=== Exercise brief ===
What this exercise requires is a verbatim reproduction of the data below.

----

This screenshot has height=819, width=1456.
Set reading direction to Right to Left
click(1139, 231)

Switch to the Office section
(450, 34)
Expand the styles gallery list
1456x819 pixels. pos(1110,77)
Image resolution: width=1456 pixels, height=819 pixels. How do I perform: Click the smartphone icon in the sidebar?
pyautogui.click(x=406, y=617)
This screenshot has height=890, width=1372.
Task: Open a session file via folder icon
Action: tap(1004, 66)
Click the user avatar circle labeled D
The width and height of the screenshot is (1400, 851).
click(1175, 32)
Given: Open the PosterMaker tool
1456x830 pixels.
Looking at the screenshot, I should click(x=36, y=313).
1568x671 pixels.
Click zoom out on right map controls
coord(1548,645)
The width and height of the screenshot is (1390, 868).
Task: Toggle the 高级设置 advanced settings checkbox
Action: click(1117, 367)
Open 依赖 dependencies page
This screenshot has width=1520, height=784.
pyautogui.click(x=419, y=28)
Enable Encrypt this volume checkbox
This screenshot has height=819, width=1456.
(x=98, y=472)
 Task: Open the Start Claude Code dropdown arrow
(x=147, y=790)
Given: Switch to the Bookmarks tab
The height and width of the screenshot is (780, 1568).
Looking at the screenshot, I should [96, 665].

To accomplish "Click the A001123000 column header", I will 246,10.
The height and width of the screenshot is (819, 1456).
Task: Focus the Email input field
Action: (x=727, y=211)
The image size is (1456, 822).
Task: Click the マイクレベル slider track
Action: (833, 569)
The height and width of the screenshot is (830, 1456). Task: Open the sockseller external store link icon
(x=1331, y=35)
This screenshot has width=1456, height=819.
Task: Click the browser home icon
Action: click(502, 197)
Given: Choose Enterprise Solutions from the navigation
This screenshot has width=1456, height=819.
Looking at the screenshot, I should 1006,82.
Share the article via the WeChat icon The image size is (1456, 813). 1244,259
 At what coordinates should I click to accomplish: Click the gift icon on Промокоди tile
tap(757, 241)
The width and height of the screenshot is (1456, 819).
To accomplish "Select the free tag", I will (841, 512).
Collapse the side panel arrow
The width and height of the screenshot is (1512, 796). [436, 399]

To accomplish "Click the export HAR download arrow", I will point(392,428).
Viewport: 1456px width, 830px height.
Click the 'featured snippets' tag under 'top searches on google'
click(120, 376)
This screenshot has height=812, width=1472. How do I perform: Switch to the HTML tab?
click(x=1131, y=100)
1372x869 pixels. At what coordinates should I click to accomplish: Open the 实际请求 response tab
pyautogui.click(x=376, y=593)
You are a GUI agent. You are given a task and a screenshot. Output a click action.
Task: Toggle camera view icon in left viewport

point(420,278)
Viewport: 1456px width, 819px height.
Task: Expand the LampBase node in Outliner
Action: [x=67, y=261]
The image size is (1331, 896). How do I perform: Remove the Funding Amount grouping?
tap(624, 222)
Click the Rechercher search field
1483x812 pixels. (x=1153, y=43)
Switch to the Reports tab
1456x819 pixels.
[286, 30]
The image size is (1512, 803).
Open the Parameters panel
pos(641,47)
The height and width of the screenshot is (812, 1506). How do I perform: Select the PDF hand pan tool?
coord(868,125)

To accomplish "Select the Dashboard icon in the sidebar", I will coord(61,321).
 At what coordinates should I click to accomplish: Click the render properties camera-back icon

----

=== Answer box ===
This screenshot has height=819, width=1456.
Set reading direction to Right to Left
click(1139, 231)

Switch to the Office section
(450, 34)
Expand the styles gallery list
1456x819 pixels. pos(1110,77)
Image resolution: width=1456 pixels, height=819 pixels. How do I perform: Click the smartphone icon in the sidebar?
pyautogui.click(x=406, y=617)
This screenshot has height=890, width=1372.
Task: Open a session file via folder icon
Action: tap(1004, 66)
Click the user avatar circle labeled D
The width and height of the screenshot is (1400, 851).
click(1175, 32)
Given: Open the PosterMaker tool
1456x830 pixels.
Looking at the screenshot, I should click(x=36, y=313).
1568x671 pixels.
Click zoom out on right map controls
coord(1548,645)
The width and height of the screenshot is (1390, 868).
Task: Toggle the 高级设置 advanced settings checkbox
Action: click(1117, 367)
Open 依赖 dependencies page
This screenshot has width=1520, height=784.
pyautogui.click(x=419, y=28)
Enable Encrypt this volume checkbox
This screenshot has height=819, width=1456.
(x=98, y=472)
 Task: Open the Start Claude Code dropdown arrow
(x=147, y=790)
Given: Switch to the Bookmarks tab
The height and width of the screenshot is (780, 1568).
Looking at the screenshot, I should [96, 665].

To accomplish "Click the A001123000 column header", I will 246,10.
The height and width of the screenshot is (819, 1456).
Task: Focus the Email input field
Action: (x=727, y=211)
The image size is (1456, 822).
Task: Click the マイクレベル slider track
Action: (833, 569)
The height and width of the screenshot is (830, 1456). Task: Open the sockseller external store link icon
(x=1331, y=35)
This screenshot has width=1456, height=819.
Task: Click the browser home icon
Action: click(502, 197)
Given: Choose Enterprise Solutions from the navigation
This screenshot has width=1456, height=819.
Looking at the screenshot, I should 1006,82.
Share the article via the WeChat icon The image size is (1456, 813). 1244,259
 At what coordinates should I click to accomplish: Click the gift icon on Промокоди tile
tap(757, 241)
The width and height of the screenshot is (1456, 819).
To accomplish "Select the free tag", I will (841, 512).
Collapse the side panel arrow
The width and height of the screenshot is (1512, 796). [436, 399]

To accomplish "Click the export HAR download arrow", I will point(392,428).
Viewport: 1456px width, 830px height.
Click the 'featured snippets' tag under 'top searches on google'
click(120, 376)
This screenshot has height=812, width=1472. How do I perform: Switch to the HTML tab?
click(x=1131, y=100)
1372x869 pixels. At what coordinates should I click to accomplish: Open the 实际请求 response tab
pyautogui.click(x=376, y=593)
You are a GUI agent. You are given a task and a screenshot. Output a click action.
Task: Toggle camera view icon in left viewport

point(420,278)
Viewport: 1456px width, 819px height.
Task: Expand the LampBase node in Outliner
Action: [x=67, y=261]
The image size is (1331, 896). How do I perform: Remove the Funding Amount grouping?
tap(624, 222)
Click the Rechercher search field
1483x812 pixels. (x=1153, y=43)
Switch to the Reports tab
1456x819 pixels.
[286, 30]
The image size is (1512, 803).
Open the Parameters panel
pos(641,47)
The height and width of the screenshot is (812, 1506). How do I perform: Select the PDF hand pan tool?
coord(868,125)

To accomplish "Select the Dashboard icon in the sidebar", I will coord(61,321).
 At what coordinates should I click to accomplish: Click the render properties camera-back icon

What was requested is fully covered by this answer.